UKGFF 2015: Above All Else Review


Over the next few weeks, FILM IN WORDS will be taking a special look at the 2015 UK Green film festival, showcasing and reviewing this year’s stellar lineup of thematically potent, visually arresting and environmentally focused films. We hope you can come along for the ride…


Words: Brody Rossiter
Twitter: @BrodyRossiter


David Daniels spent twenty-eight years defying gravity as a gymnast before transitioning into the life of a professional stuntman. After a series of near fatal near misses, the daredevil would retreat from his high-octane lifestyle and start anew beneath a luscious forest canopy in East Texas. It took David three years to build his own home from the ground up, but just as his plans of crafting his own isolated escape had taken shape, they were already under threat from a giant, hulking corporate beast driven by the hunt for fossil fuels.

Energy “developers”, TransCanada, intended to build a vast pipeline spanning six US states, as a means of transporting Tar Sands Oil from Alberta, Canada to refineries on the Texas Gulf Coast. Tar Sands Oil is one the least legitimate, and most environmentally unethical forms of fossil fuels, as it requires numerous costly and environmentally harmful processes to reach the point at which it can actually be used as fuel – not to mention a history of devastating areas to which it is introduced.

Pressured, deceived and intimidated by TransCanada to relinquish their rights and land, David and fellow residents of the area through which the pipeline would dissect, rallied together to oppose the construction, an act which would produce a groundswell not of syrupy liquid gold, but nationwide activism.

Above All Else is a uniquely personal story told from the perspective of the isolated individuals whose way of life is directly threatened by America’s thirst for home-grown oil. It is a documentary that constantly presents a climate war that pits a domestic energy boom against the stability of the global climate, an incendiary nationwide issue that draws in several elements to David’s plight, including Barack Obama and several activist groups.

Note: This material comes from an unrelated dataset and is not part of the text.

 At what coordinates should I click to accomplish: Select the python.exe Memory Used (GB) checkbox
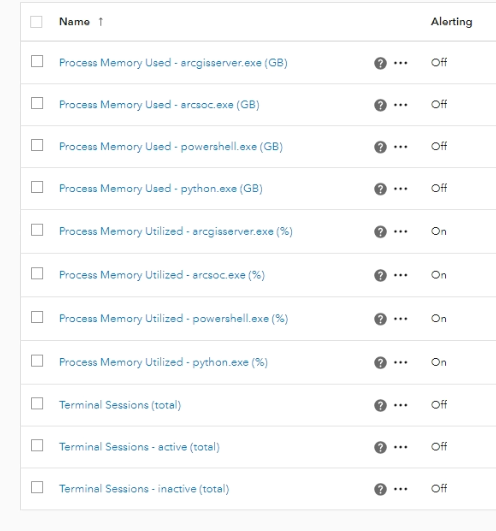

As the film moves closer to the last-ditch efforts that David and fellow protesters must take, primarily the organisation of a tree-sit in and the construction of a defiant “tree village” in the path of the pipeline, the film finds its core focus, honing in on the relentless and often fearless attitudes and actions of those unwilling to bend and let TransCanada break down the picturesque landscape.

John Fiege’s documentary is an unnerving and alarming experience filled with both futility and fighting spirit. Its attractive visuals lend an ever deeper sense of injustice at the prospective loss of these wild, untamed environments. Its slow pacing is a stark contrast to the familiar physical clashes of protest pictures. A long and arduous battle is presented, fought with court orders, lawsuits and media clashes, highlighting the true burden and grind of David’s years of struggle to retain what is essentially his own.

In isolating a global fight within the confines of one man’s Texan wilderness, Above All Else becomes an enlightening expose into the ruthless practices of major corporations and the true cost of fuelling our future on a planet which may soon not have one.